Council officers have granted listed building consent for the renovation of the B-listed East Gate Lodge in Duthie Park, paving the way for the Scandanavian-style education in Aberdeen.
The proposals include a single-storey extension of the historic building, which dates back to 1883, which would enclose the outdoor space.
Education bosses claim the project, at the Polmuir Road park gate, will usher in a new kind of early learning and childcare (ELC), to be used as a base for three and four-year-olds to learn in the natural environment.
Plans outline woodland and green spaces to be used as a playground and classroom – with outdoor play believed to develop children’s motor skills, which are essential for writing and physical activity, and neurological development, helping them to manage their emotions and make sense of the world.
The facility will also provide targeted ELC to vulnerable two-year-olds and offer intensive support for families.
Council education bosses are to build the “desperately needed” facility in one of the city’s favourite green spaces in an effort to meet incoming requirements to provide care for more children.

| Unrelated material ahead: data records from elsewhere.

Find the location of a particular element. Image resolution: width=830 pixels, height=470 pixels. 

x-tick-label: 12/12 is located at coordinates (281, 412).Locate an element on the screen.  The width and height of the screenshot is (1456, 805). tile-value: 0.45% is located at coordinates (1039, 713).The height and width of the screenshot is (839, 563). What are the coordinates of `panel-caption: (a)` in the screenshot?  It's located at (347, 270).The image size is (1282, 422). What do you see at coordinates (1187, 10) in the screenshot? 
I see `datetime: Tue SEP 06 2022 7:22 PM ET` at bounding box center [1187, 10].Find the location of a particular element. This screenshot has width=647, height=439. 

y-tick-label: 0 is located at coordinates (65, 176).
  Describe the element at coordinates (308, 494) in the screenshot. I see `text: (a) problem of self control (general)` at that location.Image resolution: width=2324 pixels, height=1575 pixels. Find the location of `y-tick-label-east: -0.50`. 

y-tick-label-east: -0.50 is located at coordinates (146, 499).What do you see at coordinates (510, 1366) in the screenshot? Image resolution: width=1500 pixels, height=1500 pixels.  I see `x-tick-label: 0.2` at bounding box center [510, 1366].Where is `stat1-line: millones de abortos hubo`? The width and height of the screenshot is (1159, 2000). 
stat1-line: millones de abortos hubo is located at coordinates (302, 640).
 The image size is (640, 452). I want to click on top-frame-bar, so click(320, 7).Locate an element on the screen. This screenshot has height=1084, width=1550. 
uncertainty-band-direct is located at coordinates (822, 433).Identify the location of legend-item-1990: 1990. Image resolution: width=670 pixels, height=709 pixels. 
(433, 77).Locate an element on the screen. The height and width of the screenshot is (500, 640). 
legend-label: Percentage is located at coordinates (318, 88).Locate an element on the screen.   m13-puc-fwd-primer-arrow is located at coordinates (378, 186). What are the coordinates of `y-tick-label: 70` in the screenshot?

The Scottish Government has delayed the doubling of funded provision to 1,140 hours a year because of the pandemic, though it had been due to come into effect next month.
While building to meet the new requirements has been disrupted by the lockdown, engineers have already undertaken site surveys and contractors will soon produce a price for the work.
Building is expected to begin in autumn and should be completed by next summer, it is understood.
Education convener John Wheeler said: “There has been a huge drive towards outdoor learning as it’s hugely important to a child’s development.
“People should be excited about the learning opportunities outdoor settings provide children.
“ELC provision has been under pressure in the area too so it will certainly be a welcome addition.”
Despite the north-east enjoying limited summer weather, he added: “The early years team would always say there is no such thing as the wrong weather for outdoor learning, and with the right resources, clothes and equipment it can provide learning year-round.
“Looking at Scandinavia or Germany, they use these all year round albeit with indoor supplements there, but with the right clothing there is no reason we couldn’t here.”